Was ist für Sie persönlich die

fantastischste digitale Erfindung

der letzten Jahrzehnte?

Ich glaube wirklich, dass die Integration

von künstlicher Intelligenz

und maschinellem Lernen zur Bewältigung

von großen Datenmengen

die zentrale Entdeckung ist,

wo das Potenzial richtig zum Tragen

kommt. Diese zentrale Erfindung

basiert auch darauf, dass wir

digitale Biomarker haben, wo wir

Vitalwerte physiologischer Prozesse

einfach noch schärfer verstehen.

So wie uns das Mikroskop die

optische Wahrnehmung geschärft

hat, so können wir im Endeffekt

über die künstliche Intelligenz, maschinelles

Lernen, die Signale besser

verstehen.

Auch wir als Gesellschaft sind

gefordert, uns neu aufzustellen

und auszurichten – neue Wege

zu denken.
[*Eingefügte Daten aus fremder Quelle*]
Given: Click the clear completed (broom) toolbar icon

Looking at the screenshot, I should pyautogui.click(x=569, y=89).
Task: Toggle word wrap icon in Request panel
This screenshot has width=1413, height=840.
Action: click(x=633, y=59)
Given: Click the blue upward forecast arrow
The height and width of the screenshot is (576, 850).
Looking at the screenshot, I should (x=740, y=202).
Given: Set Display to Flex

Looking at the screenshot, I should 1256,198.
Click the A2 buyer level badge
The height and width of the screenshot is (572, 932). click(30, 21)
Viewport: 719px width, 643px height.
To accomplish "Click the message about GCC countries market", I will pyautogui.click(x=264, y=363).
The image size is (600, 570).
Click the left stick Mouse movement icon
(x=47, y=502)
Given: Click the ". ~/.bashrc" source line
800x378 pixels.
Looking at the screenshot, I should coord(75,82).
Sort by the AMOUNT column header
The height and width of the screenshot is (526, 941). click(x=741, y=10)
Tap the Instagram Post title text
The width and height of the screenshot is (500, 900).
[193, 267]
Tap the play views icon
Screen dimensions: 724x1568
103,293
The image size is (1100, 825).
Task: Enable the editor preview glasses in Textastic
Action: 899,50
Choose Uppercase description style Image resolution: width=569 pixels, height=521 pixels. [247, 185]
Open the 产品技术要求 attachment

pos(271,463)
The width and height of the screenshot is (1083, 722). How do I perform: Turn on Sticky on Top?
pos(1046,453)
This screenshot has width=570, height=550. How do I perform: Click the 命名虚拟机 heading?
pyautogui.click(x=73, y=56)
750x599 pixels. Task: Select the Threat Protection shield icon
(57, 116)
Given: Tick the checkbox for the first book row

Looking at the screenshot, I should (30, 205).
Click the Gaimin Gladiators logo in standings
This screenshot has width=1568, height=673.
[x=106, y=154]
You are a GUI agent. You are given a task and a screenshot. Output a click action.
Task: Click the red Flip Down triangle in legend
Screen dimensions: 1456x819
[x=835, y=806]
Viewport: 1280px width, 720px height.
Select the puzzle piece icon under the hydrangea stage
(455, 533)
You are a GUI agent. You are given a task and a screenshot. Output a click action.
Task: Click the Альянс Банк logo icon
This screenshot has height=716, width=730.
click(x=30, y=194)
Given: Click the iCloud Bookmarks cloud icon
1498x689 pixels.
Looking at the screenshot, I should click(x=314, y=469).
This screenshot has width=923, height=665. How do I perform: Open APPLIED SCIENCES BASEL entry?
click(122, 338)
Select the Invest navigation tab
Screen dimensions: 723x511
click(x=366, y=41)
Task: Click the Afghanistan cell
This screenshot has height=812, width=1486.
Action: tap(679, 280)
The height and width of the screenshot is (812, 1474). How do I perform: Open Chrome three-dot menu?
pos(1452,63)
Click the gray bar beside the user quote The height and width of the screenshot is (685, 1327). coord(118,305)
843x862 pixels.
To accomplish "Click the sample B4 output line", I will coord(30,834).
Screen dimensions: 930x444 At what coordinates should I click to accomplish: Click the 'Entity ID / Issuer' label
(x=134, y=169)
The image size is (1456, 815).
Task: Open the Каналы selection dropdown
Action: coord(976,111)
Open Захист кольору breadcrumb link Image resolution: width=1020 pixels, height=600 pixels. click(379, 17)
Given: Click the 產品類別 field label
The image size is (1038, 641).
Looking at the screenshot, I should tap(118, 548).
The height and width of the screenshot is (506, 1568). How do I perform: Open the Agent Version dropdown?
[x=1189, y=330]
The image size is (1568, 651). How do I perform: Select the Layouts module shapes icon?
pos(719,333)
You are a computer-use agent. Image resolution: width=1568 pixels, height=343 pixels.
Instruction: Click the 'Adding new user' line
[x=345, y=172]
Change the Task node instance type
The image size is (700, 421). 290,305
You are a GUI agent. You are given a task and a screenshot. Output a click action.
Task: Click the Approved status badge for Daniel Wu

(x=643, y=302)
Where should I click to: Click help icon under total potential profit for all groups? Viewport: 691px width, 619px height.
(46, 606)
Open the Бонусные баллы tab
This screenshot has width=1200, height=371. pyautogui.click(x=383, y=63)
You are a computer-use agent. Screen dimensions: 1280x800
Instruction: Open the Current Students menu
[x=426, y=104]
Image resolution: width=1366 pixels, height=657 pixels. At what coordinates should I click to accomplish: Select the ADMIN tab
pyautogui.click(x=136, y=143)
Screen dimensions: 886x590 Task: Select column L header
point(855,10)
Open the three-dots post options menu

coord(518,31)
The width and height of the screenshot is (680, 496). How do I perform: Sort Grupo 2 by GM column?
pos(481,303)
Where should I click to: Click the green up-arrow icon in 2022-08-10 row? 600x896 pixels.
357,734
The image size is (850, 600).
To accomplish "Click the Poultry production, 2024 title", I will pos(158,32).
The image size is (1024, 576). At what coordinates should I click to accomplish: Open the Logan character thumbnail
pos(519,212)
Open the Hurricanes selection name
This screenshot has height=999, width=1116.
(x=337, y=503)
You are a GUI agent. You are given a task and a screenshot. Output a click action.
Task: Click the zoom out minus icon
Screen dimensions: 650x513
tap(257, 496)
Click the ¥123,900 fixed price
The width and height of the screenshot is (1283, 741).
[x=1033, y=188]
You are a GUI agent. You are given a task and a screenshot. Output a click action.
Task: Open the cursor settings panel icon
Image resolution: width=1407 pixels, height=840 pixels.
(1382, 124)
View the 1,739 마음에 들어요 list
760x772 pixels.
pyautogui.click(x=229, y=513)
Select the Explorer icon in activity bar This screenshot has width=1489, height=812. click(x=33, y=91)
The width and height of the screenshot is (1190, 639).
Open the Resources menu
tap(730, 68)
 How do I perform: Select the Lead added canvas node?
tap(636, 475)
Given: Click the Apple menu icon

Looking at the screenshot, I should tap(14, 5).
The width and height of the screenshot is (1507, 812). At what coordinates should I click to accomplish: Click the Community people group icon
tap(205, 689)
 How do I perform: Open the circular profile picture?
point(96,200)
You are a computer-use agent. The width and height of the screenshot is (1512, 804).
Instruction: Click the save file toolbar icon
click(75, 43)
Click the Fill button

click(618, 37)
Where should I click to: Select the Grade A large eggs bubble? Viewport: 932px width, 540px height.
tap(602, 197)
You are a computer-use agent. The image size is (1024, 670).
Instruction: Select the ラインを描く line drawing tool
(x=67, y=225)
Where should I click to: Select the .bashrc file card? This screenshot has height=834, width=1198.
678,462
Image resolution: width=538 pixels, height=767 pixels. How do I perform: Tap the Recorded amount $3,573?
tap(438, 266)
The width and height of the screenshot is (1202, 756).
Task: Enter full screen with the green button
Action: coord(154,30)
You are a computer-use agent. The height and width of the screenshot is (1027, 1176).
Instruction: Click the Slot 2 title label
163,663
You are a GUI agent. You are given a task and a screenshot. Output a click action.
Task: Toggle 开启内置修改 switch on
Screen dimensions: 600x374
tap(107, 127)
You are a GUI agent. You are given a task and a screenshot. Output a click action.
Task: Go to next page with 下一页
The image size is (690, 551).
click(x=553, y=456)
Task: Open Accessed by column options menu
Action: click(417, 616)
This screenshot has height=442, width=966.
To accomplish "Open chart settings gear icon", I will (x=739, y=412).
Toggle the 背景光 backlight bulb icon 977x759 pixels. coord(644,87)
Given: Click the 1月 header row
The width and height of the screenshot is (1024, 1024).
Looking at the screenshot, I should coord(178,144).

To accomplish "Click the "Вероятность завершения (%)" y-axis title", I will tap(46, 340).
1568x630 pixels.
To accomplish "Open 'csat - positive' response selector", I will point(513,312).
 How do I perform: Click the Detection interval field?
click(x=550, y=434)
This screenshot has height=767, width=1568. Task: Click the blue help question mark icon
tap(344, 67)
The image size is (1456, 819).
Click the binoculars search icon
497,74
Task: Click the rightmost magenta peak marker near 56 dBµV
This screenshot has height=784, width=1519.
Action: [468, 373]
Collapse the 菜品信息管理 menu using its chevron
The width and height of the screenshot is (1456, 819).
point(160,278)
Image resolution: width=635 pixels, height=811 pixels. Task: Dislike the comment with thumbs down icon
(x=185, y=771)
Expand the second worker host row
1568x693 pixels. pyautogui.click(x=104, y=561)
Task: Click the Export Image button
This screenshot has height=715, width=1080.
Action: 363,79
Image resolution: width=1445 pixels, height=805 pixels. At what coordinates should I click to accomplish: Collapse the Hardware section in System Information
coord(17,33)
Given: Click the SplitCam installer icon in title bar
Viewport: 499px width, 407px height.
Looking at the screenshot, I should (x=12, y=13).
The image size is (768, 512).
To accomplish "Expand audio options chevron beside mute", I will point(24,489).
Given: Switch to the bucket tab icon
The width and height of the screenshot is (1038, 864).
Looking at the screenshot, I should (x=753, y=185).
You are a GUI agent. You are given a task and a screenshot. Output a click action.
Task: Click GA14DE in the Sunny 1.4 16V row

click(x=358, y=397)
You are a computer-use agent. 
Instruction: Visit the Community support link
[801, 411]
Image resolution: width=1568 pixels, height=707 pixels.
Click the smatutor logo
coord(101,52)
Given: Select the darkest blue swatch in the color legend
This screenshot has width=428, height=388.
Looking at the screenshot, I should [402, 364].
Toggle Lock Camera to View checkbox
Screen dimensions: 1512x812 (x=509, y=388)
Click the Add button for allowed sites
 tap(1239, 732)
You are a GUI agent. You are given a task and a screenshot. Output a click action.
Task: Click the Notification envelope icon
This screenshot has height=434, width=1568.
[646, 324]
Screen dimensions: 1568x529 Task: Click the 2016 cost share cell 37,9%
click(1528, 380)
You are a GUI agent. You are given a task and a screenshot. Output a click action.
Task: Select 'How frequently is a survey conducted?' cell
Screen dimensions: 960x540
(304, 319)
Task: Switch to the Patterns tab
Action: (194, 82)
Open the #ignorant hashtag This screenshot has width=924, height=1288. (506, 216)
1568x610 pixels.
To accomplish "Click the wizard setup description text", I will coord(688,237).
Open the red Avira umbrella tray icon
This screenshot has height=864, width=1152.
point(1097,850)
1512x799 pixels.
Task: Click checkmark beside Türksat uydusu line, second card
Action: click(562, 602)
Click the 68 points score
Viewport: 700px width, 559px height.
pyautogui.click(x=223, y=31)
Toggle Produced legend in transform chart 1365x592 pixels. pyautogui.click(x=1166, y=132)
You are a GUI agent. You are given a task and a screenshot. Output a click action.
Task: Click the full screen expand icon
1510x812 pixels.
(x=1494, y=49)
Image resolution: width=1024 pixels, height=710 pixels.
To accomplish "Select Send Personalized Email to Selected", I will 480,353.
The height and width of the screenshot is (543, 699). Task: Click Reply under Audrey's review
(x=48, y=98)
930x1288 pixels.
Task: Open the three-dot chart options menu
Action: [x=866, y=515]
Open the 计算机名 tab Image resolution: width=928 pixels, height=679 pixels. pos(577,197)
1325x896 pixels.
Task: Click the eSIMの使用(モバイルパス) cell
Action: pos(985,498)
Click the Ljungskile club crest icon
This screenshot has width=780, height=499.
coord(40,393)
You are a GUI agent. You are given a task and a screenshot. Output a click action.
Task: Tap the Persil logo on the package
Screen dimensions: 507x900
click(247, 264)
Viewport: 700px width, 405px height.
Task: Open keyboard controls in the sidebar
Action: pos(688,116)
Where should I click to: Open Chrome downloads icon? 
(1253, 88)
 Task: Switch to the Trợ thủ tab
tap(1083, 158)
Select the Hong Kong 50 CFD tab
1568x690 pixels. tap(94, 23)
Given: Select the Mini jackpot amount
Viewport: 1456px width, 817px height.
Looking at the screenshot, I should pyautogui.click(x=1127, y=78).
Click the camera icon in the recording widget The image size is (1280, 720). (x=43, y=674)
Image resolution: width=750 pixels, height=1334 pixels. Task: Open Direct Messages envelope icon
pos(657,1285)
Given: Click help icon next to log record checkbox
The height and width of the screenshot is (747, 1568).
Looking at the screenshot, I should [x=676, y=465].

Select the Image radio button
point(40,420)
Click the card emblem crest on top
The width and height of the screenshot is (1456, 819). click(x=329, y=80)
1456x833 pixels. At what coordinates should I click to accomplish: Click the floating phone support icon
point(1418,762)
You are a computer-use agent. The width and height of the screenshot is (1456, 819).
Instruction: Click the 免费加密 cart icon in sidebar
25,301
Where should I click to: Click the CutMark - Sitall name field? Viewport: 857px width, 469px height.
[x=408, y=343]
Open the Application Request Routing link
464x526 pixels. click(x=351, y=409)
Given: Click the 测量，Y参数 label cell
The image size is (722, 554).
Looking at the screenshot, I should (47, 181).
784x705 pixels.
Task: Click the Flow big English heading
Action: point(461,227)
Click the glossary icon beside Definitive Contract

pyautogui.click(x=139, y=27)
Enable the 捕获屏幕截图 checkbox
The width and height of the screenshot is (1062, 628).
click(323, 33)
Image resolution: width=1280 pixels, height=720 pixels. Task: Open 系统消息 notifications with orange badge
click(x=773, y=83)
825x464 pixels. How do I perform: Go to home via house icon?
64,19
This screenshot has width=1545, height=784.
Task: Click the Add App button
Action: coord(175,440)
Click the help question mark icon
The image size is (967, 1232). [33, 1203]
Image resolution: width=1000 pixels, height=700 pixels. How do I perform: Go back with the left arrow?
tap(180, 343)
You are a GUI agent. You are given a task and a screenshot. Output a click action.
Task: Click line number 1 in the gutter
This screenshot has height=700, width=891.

Was sind für Sie die

wesentlichsten Wandlungen, auf

die wir uns einstellen müssen?

Neben Chancen, die die digitale

Transformation bietet, haben wir

auch eine relevante Gefahr: Der

digitale Wandel kann zu neuen

Ungleichheiten führen – gerade

bei Menschen, die in der Vergangenheit

auch schon vulnerable

Gruppen waren: ältere, multimorbide

Menschen, Menschen mit

Sprachbarrieren oder niedrigem

Bildungsniveau und Menschen

mit psychischen Erkrankungen. Sie

benötigen ganz besonders unsere

Versorgung, aber es besteht die

Gefahr, dass sie sie nicht erhalten.

Daher, glaube ich, wird es eine

ganz zentrale Aufgabe sein, dort

Unterstützungsangebote, Kümmerer

wie die schon erwähnten neuen

Gesundheitsberufe zu haben,

um sicherzustellen, dass der digitale

Wandel nicht zu neuen Ungleichheiten

führt.

Univ.-Prof. Dr. med. Sebastian Kuhn

ist Facharzt für Orthopädie und Unfallchirurgie mit dem Schwerpunkt Schwerverletztenversorgung, Universitätsmedizin

Mainz. 2017 etablierte er das erste Curriculum „Medizin im Digitalen Zeitalter“ für Medizinstudierende an der Universitätsmedizin

Mainz, dann an weiteren Kliniken. Gemeinsam mit der Bundesärztekammer entwickelte er 2019 ein

Fortbildungscurriculum zum digitalen Wandel. Zum 1. Oktober 2020 trat er die W3-Professur für Digitale Medizin an der

medizinischen Fakultät OWL, Universität Bielefeld, an. Seit 1. Oktober 2022 ist er W3-Professor für Digitale Medizin an der

Philipps-Universität Marburg und Leiter des Instituts für Digitale Medizin, Universitätsklinikum Gießen-Marburg. Er ist zudem

Gründer und Geschäftsführer der MED.digital GmbH und Mitglied in mehreren Reformkommissionen und Gremien.